---------- Supplied records

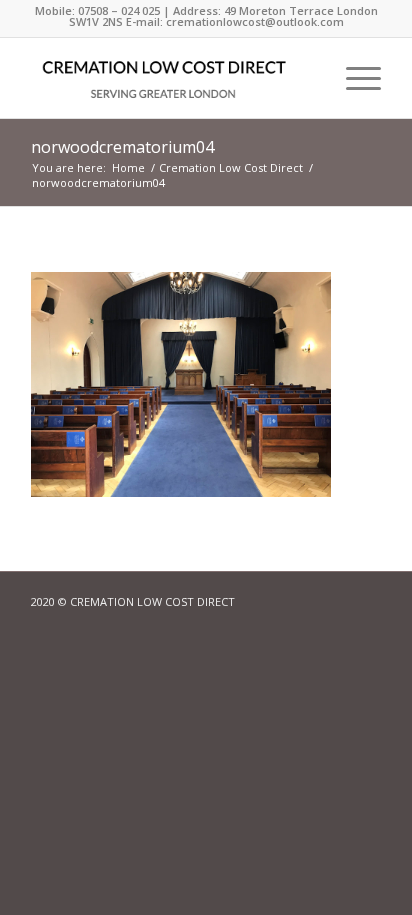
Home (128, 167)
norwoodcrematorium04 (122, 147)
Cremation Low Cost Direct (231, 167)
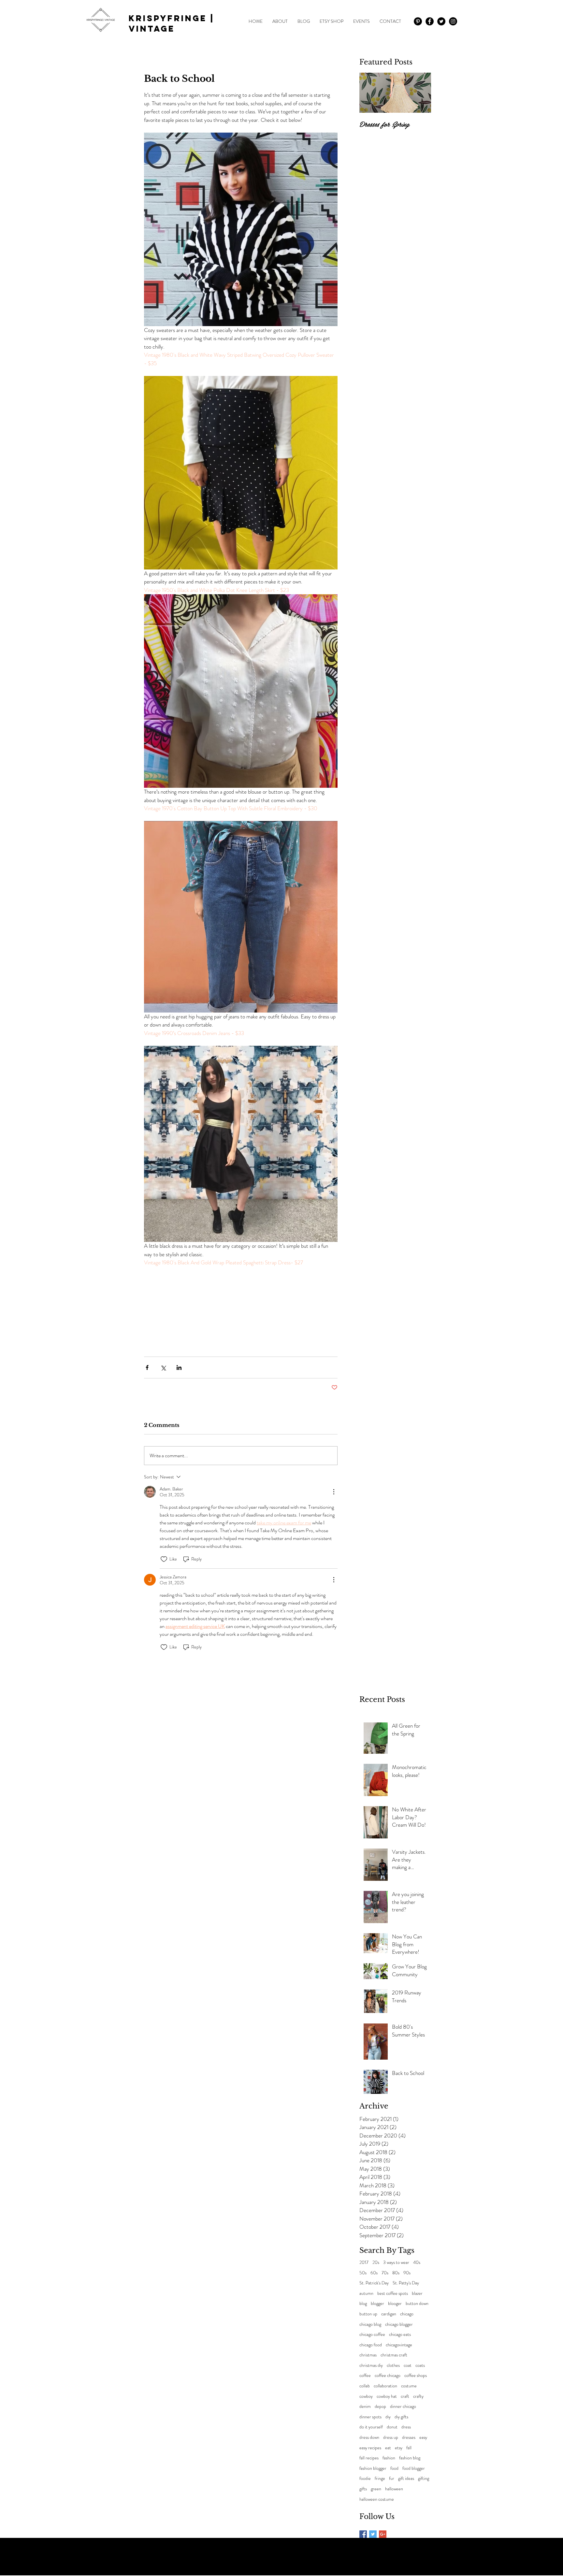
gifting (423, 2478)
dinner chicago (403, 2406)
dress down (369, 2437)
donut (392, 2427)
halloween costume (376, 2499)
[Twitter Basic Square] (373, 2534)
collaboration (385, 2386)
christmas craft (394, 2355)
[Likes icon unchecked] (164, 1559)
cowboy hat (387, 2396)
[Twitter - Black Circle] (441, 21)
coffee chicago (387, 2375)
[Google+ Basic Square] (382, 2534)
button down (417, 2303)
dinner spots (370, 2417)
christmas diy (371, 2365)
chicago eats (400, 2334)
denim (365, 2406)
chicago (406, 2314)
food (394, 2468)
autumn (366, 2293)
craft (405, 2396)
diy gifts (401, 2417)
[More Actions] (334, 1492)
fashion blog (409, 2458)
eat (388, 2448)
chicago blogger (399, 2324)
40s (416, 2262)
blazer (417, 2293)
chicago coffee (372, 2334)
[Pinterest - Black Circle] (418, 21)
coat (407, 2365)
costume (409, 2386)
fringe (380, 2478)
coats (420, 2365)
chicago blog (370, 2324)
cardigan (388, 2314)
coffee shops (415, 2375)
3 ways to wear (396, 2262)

--------------------
---------- Supplied records

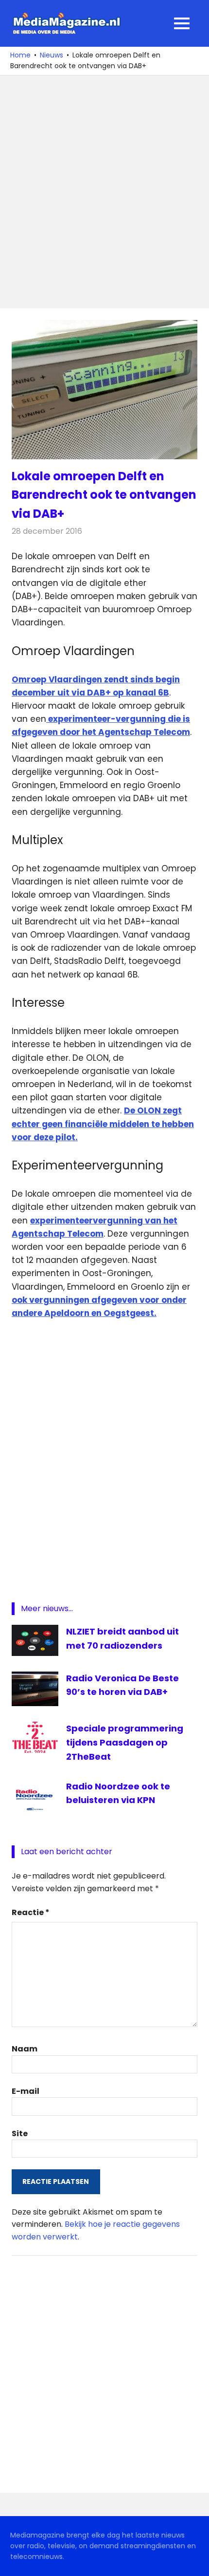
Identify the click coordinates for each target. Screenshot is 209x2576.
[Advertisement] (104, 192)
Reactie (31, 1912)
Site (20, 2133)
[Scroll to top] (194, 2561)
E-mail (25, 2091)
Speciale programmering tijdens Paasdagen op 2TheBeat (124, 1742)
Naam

--------------------

Lines wanted from the entries above: the one with "Home (128, 167)", the one with "christmas craft (394, 2355)", and all lines between. Please copy them exactly, without the pictures and without anything else.

Home (128, 167)
norwoodcrematorium04 (122, 147)
Cremation Low Cost Direct (231, 167)
gifting (423, 2478)
dinner chicago (403, 2406)
dress down (369, 2437)
donut (392, 2427)
halloween costume (376, 2499)
[Twitter Basic Square] (373, 2534)
collaboration (385, 2386)
christmas craft (394, 2355)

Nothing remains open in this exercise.